In a hard-hitting editorial, The Lancet condemned a leaked draft decision to override the landmark 1973 Roe v. Wade ruling that enshrined the right to abortion in the US.
British medical journal The Lancet warned Friday that US Supreme Court justices would have "women's blood on their hands" if they strike down the nationwide right to abortion.
In a hard-hitting editorial, the renowned scientific publication condemned a leaked draft decision to override the landmark 1973 Roe v. Wade ruling that enshrined the right to abortion in the United States.
"The fact is that if the US Supreme Court confirms its draft decision, women will die," the publication said.
"The justices who vote to strike down Roe will not succeed in ending abortion, they will only succeed in ending safe abortion."
"Alito and his supporters will have women's blood on their hands," it concluded, referring to justice Samuel Alito, who authored the draft majority opinion of the court that was leaked last week.

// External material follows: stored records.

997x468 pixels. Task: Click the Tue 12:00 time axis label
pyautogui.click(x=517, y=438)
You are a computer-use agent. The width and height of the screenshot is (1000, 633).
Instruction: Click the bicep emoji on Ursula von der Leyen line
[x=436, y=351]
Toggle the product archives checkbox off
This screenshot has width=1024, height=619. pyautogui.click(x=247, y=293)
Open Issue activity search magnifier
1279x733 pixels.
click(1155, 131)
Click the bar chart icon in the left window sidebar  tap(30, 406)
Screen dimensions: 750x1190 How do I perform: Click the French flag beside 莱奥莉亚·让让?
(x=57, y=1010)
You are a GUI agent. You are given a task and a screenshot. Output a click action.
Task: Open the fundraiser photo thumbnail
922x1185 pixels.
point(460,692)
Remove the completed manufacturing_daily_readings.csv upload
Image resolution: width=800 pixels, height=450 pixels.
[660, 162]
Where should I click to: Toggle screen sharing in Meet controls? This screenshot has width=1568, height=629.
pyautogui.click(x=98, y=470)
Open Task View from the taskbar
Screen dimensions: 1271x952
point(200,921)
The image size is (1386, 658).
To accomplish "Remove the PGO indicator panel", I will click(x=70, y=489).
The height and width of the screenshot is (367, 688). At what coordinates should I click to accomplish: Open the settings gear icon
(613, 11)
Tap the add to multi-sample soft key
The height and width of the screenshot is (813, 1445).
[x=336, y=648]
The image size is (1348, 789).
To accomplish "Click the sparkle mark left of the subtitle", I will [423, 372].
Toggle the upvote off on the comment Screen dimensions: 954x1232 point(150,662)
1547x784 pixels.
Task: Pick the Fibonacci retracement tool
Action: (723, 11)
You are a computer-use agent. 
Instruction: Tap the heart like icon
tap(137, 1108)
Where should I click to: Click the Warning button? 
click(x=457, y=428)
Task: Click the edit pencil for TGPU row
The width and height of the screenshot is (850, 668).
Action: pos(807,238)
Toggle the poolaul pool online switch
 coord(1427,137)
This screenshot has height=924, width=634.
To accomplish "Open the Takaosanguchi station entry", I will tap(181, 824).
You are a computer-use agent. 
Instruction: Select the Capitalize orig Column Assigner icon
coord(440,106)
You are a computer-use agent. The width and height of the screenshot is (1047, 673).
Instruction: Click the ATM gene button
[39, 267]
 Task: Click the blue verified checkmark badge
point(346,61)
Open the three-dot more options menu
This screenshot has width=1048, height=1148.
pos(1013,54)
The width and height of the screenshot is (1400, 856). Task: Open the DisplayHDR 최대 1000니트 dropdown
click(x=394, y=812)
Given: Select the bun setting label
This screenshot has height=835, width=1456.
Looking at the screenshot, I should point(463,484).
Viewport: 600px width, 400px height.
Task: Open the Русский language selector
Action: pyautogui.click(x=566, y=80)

The Lancet said black women would suffer disproportionately from the decision because they have higher unwanted pregnancy rates than their white counterparts, and have maternal mortality rates that are three times higher.
"These sharp racial and class disparities need urgent solutions, not more legal barriers," the editorial said.
Spontaneous protests erupted around the United States last week after the draft decision was leaked to the Politico news website, and multiple US organisations have called for nationwide demonstrations this weekend.
"If the court denies women the right to safe abortion, it will be a judicial endorsement of state control over women -- a breathtaking setback for the health and rights of women, one that will have global reverberations," The Lancet said.
An estimated 33 million women undergo unsafe abortions worldwide every year, the editorial said.
The conservative-dominated Supreme Court, which was remodelled by former Republican president Donald Trump, has confirmed the leaked opinion as genuine, but has said that it does not necessarily represent the court's final decision.
If confirmed, it would enable states to set their own abortion laws, with as many as 26 states "certain or likely" to ban abortion, according to the Guttmacher Institute, which backs abortion rights.